Atualmente, Bruno pratica atletismo, hóquei e tênis adaptado, modalidades gratuitas oferecidas pela Secretaria Municipal de Esporte e Lazer de Nova Iguaçu. Nas aulas, encontrou um ambiente onde, segundo ele, não há espaço para diferenças. O esporte foi fundamental para sua retomada, ajudando a recuperar a motivação para concluir os estudos e trazendo mudanças positivas para sua rotina e convivência com outras pessoas.
“Durante os estudos na faculdade, comecei a manifestar os primeiros sintomas. Depois disso, mudou muita coisa. Tive que me adaptar para ter uma vida e parar um pouco os estudos. O esporte me fez esquecer meus problemas de saúde, me motivou a retomar os estudos e aqui na quadra somos uma família. Aqui não tem diferença, somos todos iguais”, afirma.
Segundo Bruno, as aulas de hóquei e tênis adaptado também contribuíram para melhorar o sono, aumentar sua disposição e diminuir a frequência dos episódios relacionados à doença.
“Com as aulas consigo dormir melhor, gasto mais energia e tenho menos quadros da doença.

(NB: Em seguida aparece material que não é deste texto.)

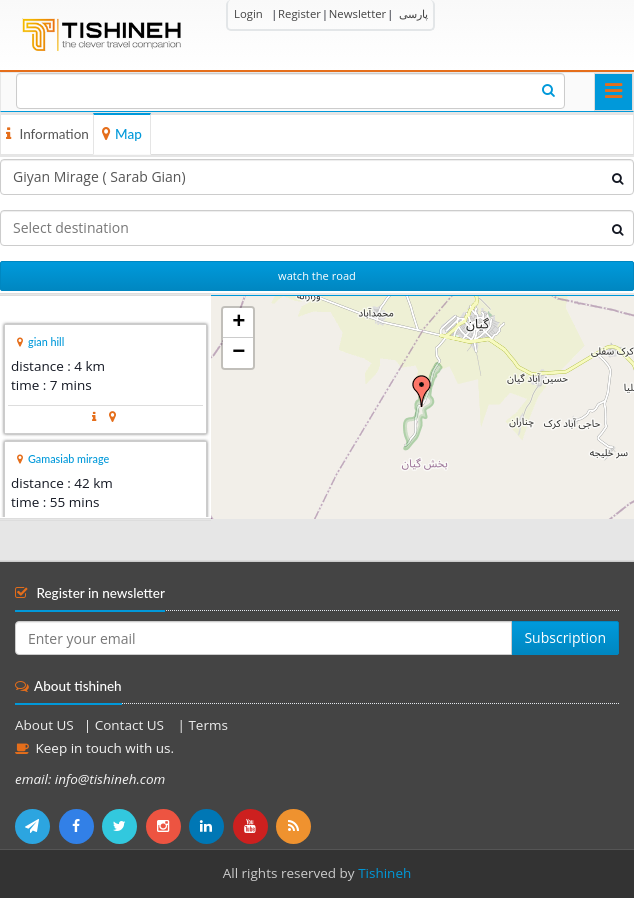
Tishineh (384, 873)
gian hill (46, 341)
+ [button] (238, 323)
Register (299, 13)
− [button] (238, 353)
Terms (207, 725)
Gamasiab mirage (68, 458)
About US (44, 725)
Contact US (131, 725)
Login (248, 13)
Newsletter (357, 13)
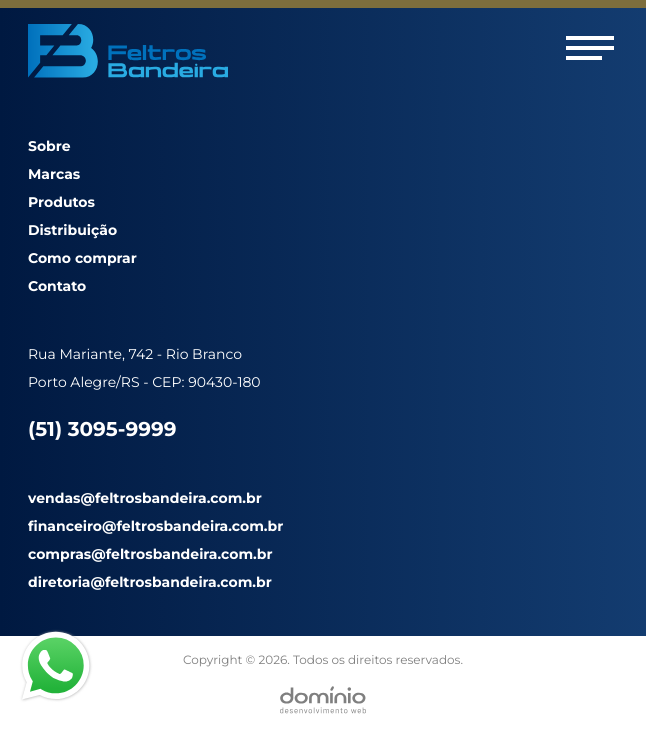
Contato (57, 286)
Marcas (54, 174)
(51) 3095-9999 (102, 430)
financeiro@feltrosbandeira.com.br (155, 526)
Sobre (49, 146)
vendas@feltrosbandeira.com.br (145, 498)
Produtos (61, 202)
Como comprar (82, 258)
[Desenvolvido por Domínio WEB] (323, 700)
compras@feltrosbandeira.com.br (150, 554)
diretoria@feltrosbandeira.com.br (150, 582)
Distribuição (72, 230)
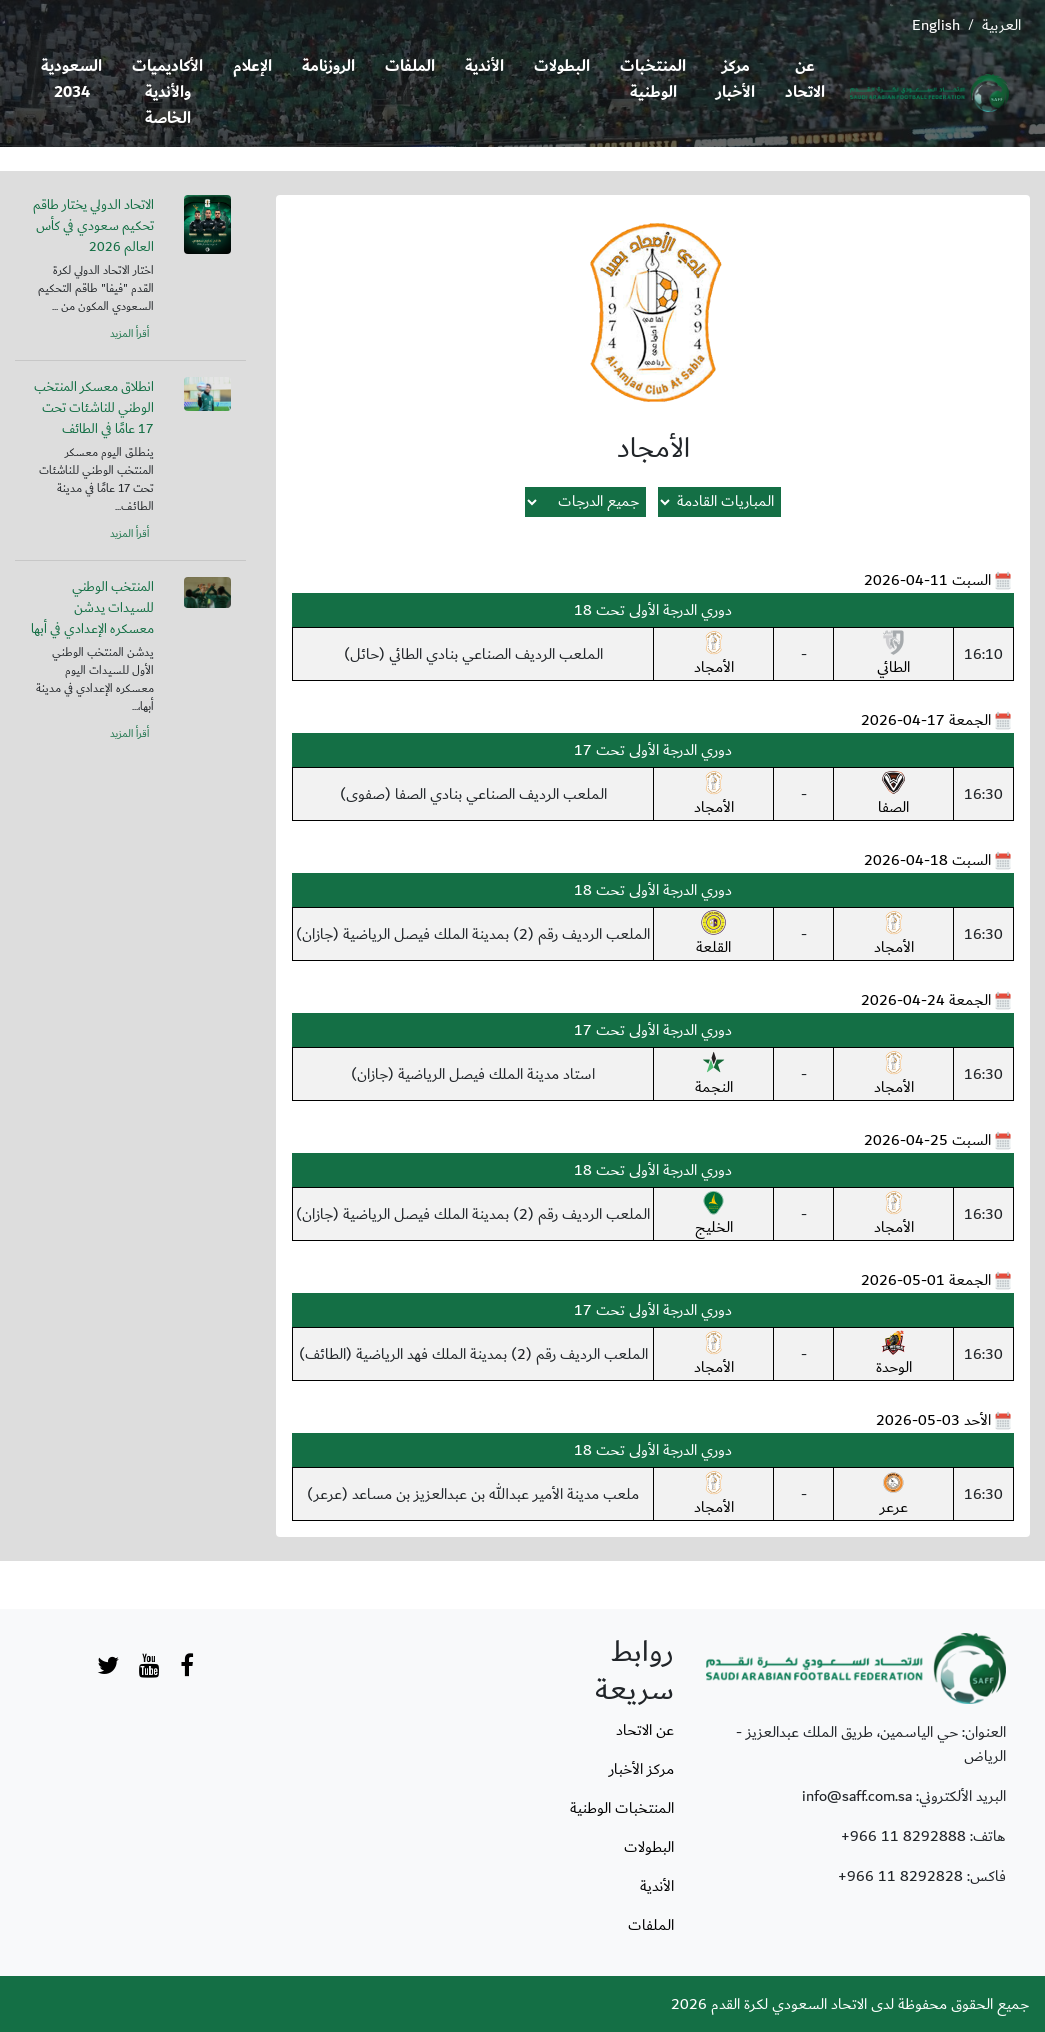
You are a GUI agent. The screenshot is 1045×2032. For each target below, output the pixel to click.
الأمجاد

Só me fez bem. Já quero migrar para outras aulas, como a de boxe aqui na Vila Olímpica”, diz.
A história de Bruno se junta à de outros alunos que encontraram no esporte uma oportunidade de desenvolver novas habilidades, conquistar autonomia e ampliar a interação social. Atualmente, cerca de 300 pessoas com deficiência (PCDs) estão matriculadas em atividades esportivas gratuitas na Vila Olímpica.

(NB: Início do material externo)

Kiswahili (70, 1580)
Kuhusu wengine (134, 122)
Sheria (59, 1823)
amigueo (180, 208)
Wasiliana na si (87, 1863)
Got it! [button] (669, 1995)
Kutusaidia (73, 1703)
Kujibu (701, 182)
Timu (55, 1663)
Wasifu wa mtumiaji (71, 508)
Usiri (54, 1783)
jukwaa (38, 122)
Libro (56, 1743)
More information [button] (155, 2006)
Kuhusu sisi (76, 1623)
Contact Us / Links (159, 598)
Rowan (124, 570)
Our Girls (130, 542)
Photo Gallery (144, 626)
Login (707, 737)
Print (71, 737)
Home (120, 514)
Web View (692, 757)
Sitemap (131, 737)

Entre elas está Diogo Alves de Castro, de 27 anos, que teve paralisia cerebral aos cinco. De acordo com sua avó, Deusdemona Borges Coelho, de 79 anos, as primeiras dificuldades foram percebidas ainda na infância. Com a prática esportiva, porém, a família começou a perceber mudanças positivas. Diogo passou a se comunicar mais, ganhou coordenação motora e melhorou a locomoção.
“Ele começou a andar de joelhos. Estranhamos e percebemos que tinha algo com ele. Ele não conversava, não interagia. Hoje, com o esporte, ele é comunicativo, anda melhor, tem mais coordenação motora e vejo nos olhos dele que está mais feliz. Ele melhorou até a aprendizagem”, conta Deusdemona.
Morador de Austin, onde vive com o pai e a avó, Diogo participa de diferentes modalidades na Vila Olímpica. No atletismo, pratica provas como corrida e salto em distância. O resultado da dedicação pode ser visto na coleção de medalhas: são cerca de 250 conquistas em provas de corrida, além de seis medalhas na natação e uma no vôlei, todas em modalidades adaptadas.
Professor de Educação Física da Vila Olímpica, Cleir José dos Santos acompanha os alunos nas aulas de tênis adaptado e hóquei, realizadas no ginásio e no campo de grama. Para ele, o trabalho busca fazer com que cada aluno se sinta parte de tudo.
“Trabalhamos com a inclusão, independentemente da deficiência do atleta. Quando os alunos chegam aqui, esquecem o problema de saúde e a deficiência, porque se sentem abraçados”, explica.
Além da socialização, as atividades esportivas contribuem para o desenvolvimento do equilíbrio, da concentração e da coordenação motora, além de estimularem a autonomia e a convivência.
Inscrições
As inscrições para as atividades da Vila Olímpica são abertas na primeira semana de cada mês e devem ser feitas na própria unidade, localizada na Rua Luís de Lima, nº 288, no Centro de Nova Iguaçu.